Univariate feature selection works by selecting the best features based on univariate statistical tests.
We compare each feature to the target variable, to see whether there is a statistically significant relationship between them.
When we analyze the relationship between one feature and the target variable we ignore the other features. That is why it is called ‘univariate’.
Each feature has its own test score.
Finally, all the test scores are compared, and the features with top scores will be selected.
These objects take as input a scoring function that returns univariate scores and p-values (or only scores for SelectKBest and SelectPercentile):
For regression: f_regression, mutual_info_regression
For classification: chi2, f_classif, mutual_info_classif

Recursive Feature Elimination

Given an external estimator that assigns weights to features (e.g., the coefficients of a linear model), recursive feature elimination (RFE) is to select features by recursively considering smaller and smaller sets of features. First, the estimator is trained on the initial set of features and the importance of each feature is obtained either through a coef_ attribute or through a feature_importances_ attribute. Then, the least important features are pruned from the current set of features. That procedure is recursively repeated on the pruned set until the desired number of features to select is eventually reached.

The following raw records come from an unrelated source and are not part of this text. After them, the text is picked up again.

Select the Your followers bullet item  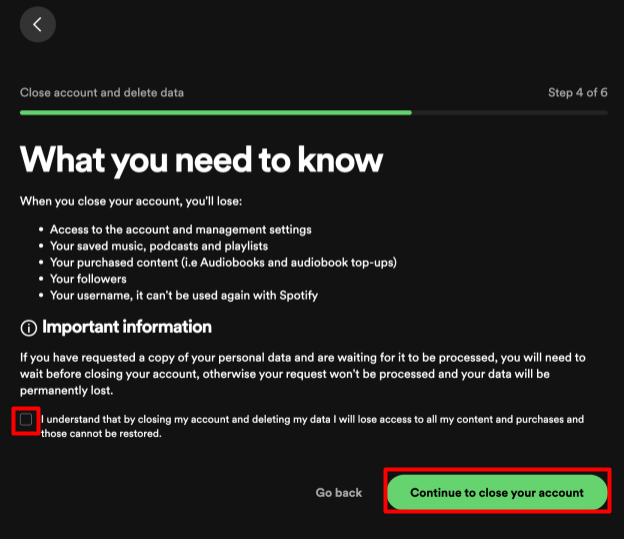[x=88, y=279]
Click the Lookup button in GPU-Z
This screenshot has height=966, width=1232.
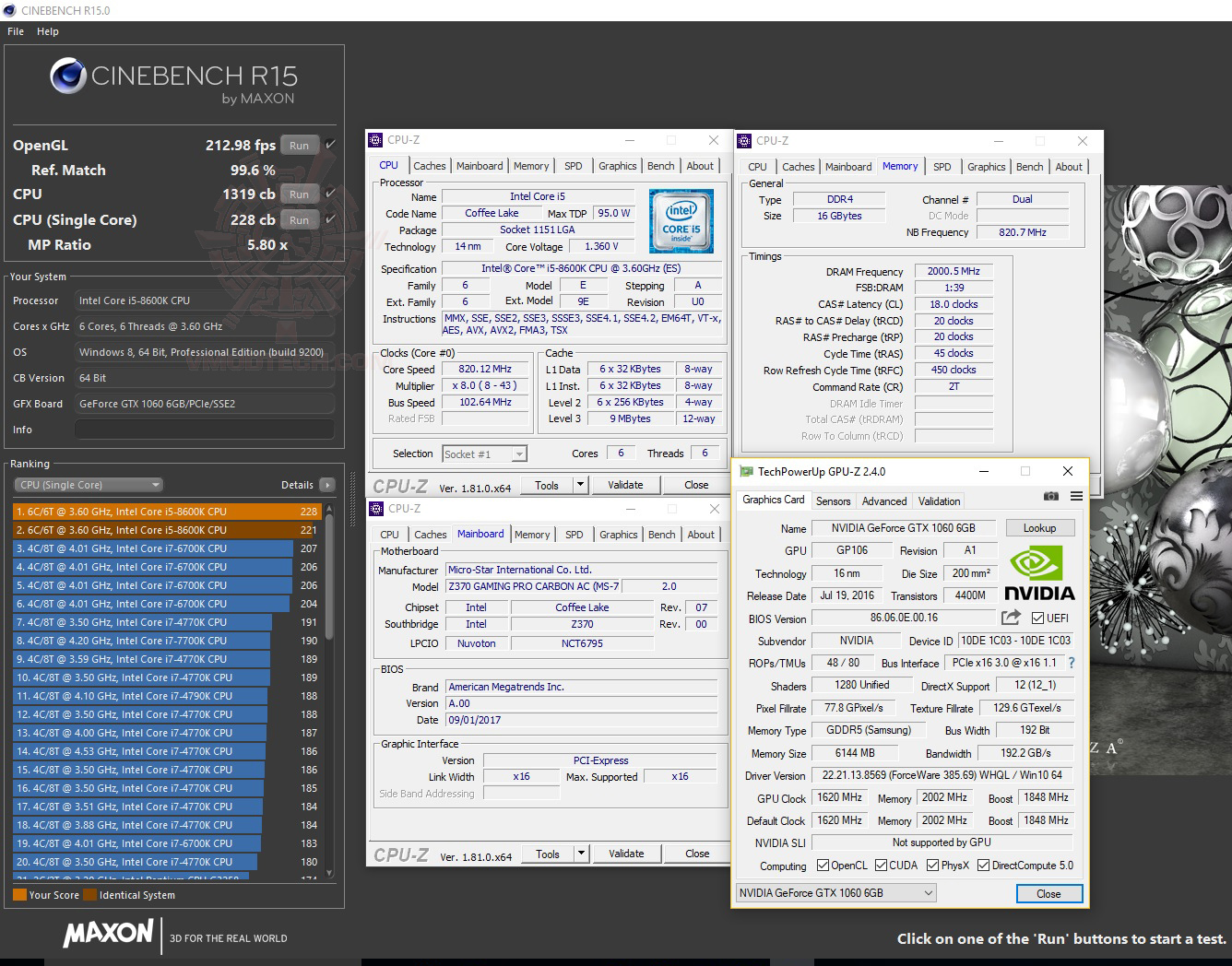tap(1039, 527)
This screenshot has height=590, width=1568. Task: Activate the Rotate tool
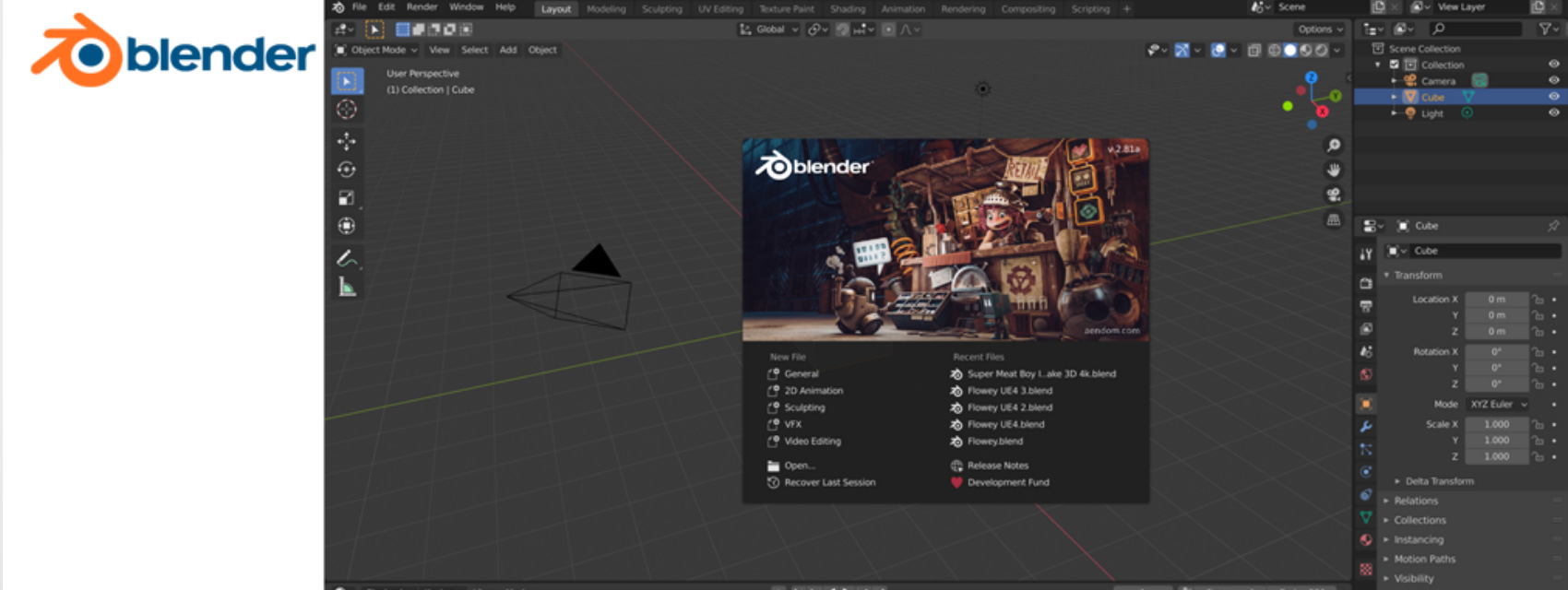click(347, 170)
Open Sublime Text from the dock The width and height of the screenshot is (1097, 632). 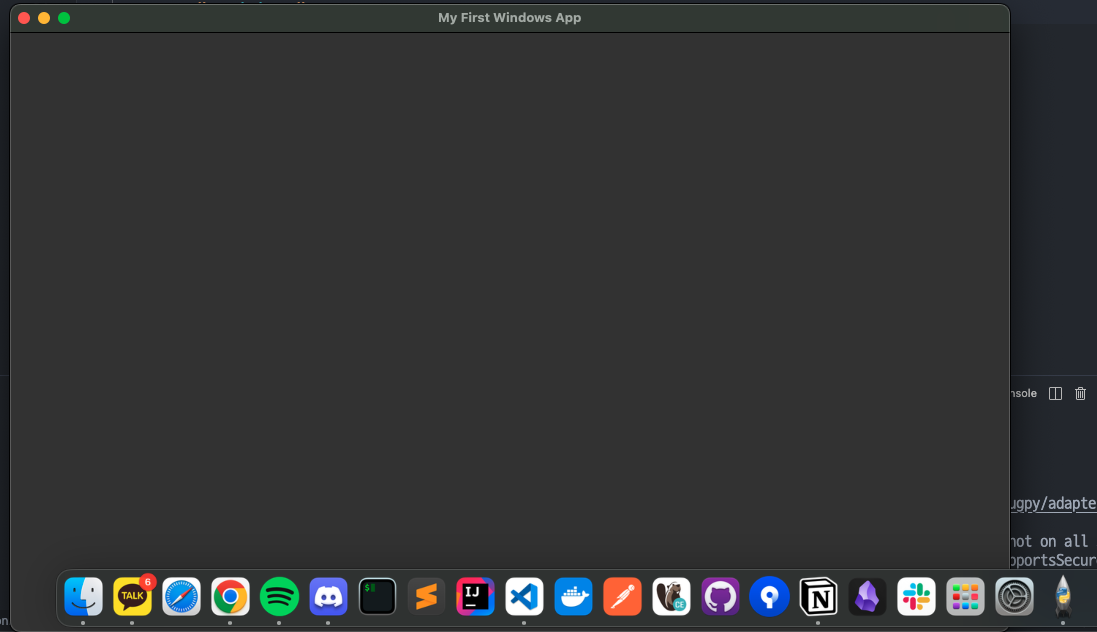426,596
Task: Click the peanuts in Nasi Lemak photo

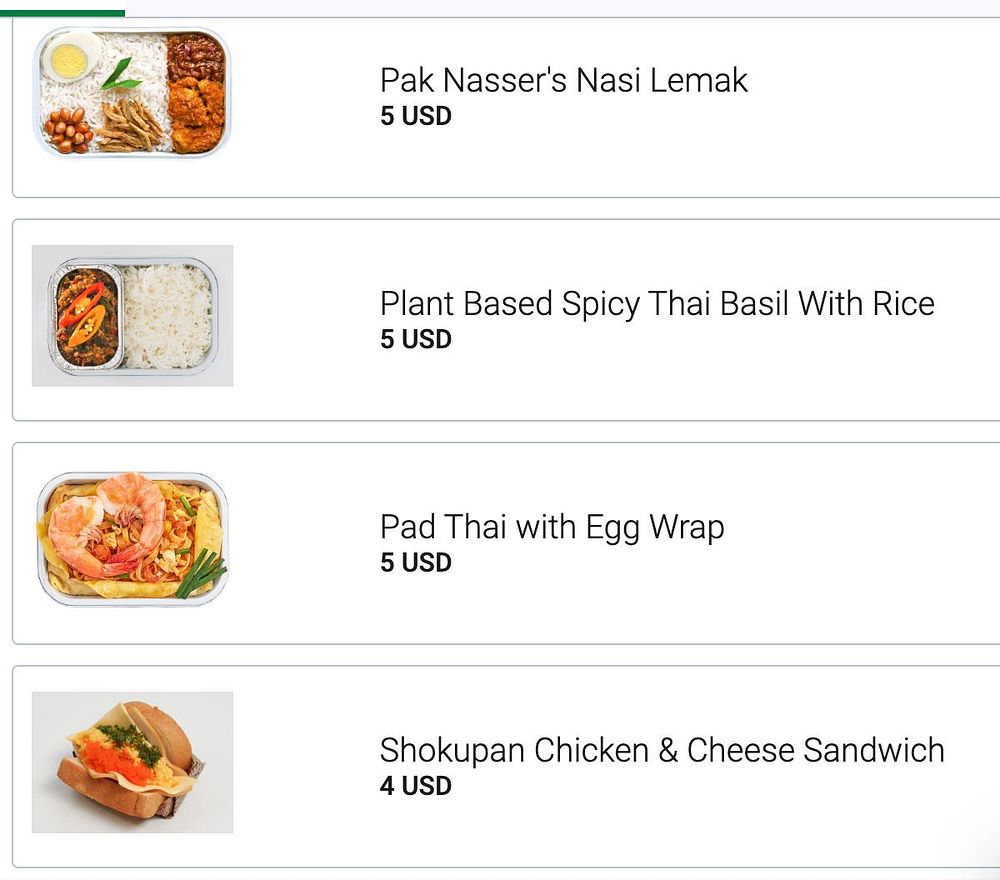Action: [67, 130]
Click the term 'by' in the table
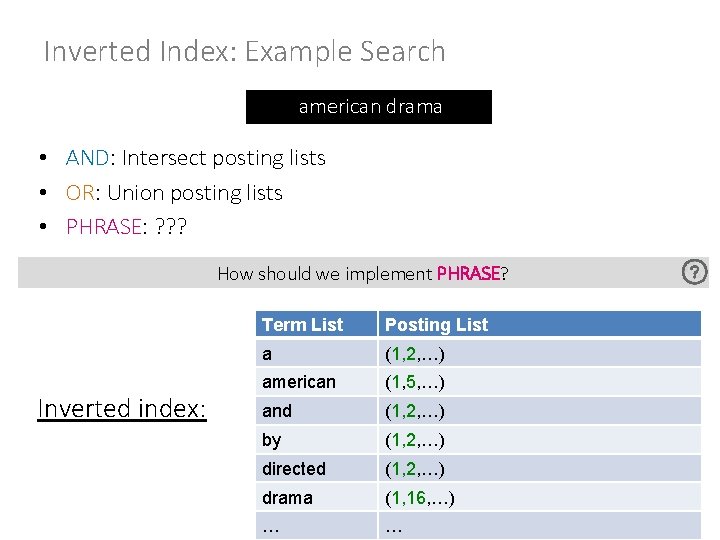 coord(272,440)
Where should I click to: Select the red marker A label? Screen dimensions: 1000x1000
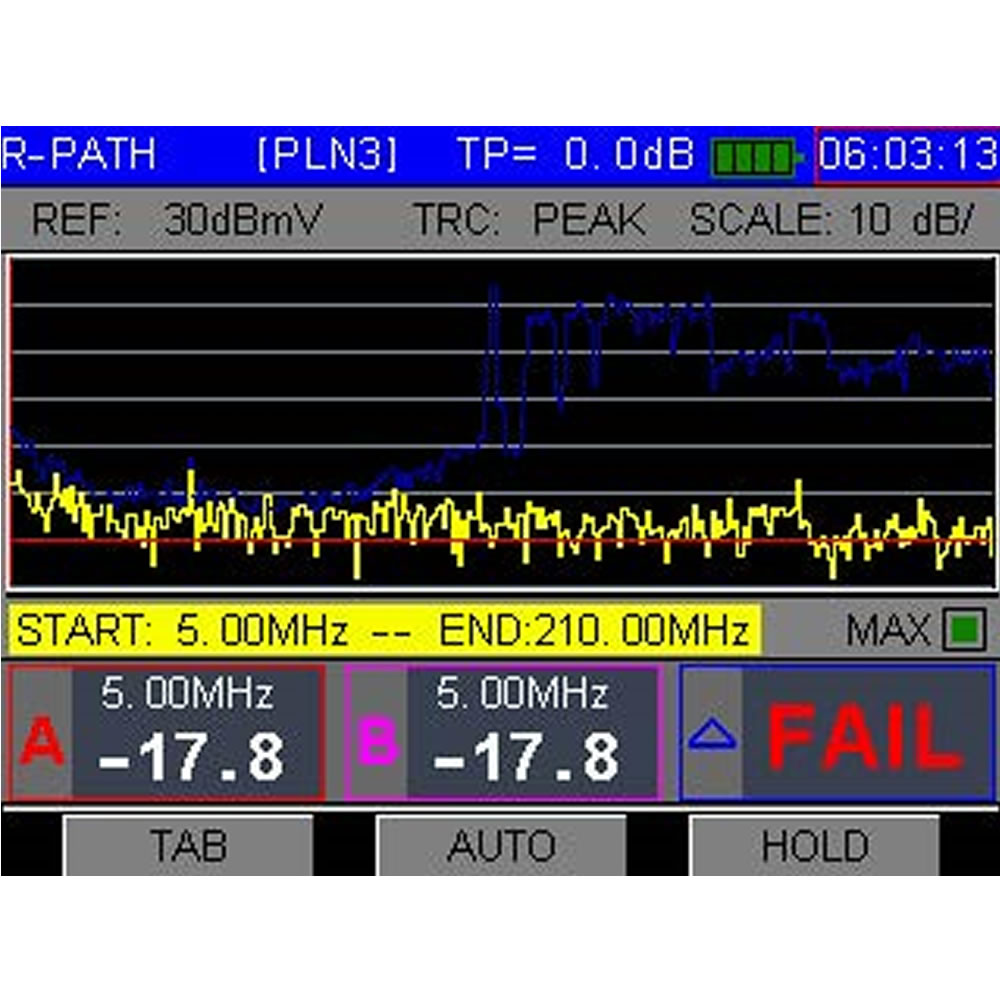coord(41,741)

Differences Between Before and After Using Feature Selection

You can observe a clear difference in precision, recall, f1-score, and accuracy in both outputs. This shows the importance of using feature selection to increase the performance of the model.

Before using Feature Selection

After using Feature Selection

Principal Component Analysis (PCA)

By altering the optimization technique, we can speed up the fitting of a machine learning system. Principal Component Analysis is a more prevalent method of speeding up a machine learning system.

It helps to be able to see your data in a number of machine learning applications. It’s not difficult to visualize data in two or three dimensions. The Iris dataset utilized in this study is four-dimensional. PCA has been used to visualize the DataFrame with reduced components in 2D as well as 3D.

PCA to 2D Projection:
There are four columns in the original data (sepal length, sepal width, petal length, and petal width). The code in this part converts four-dimensional data into two-dimensional data. The two main axes of variation are represented by the new components.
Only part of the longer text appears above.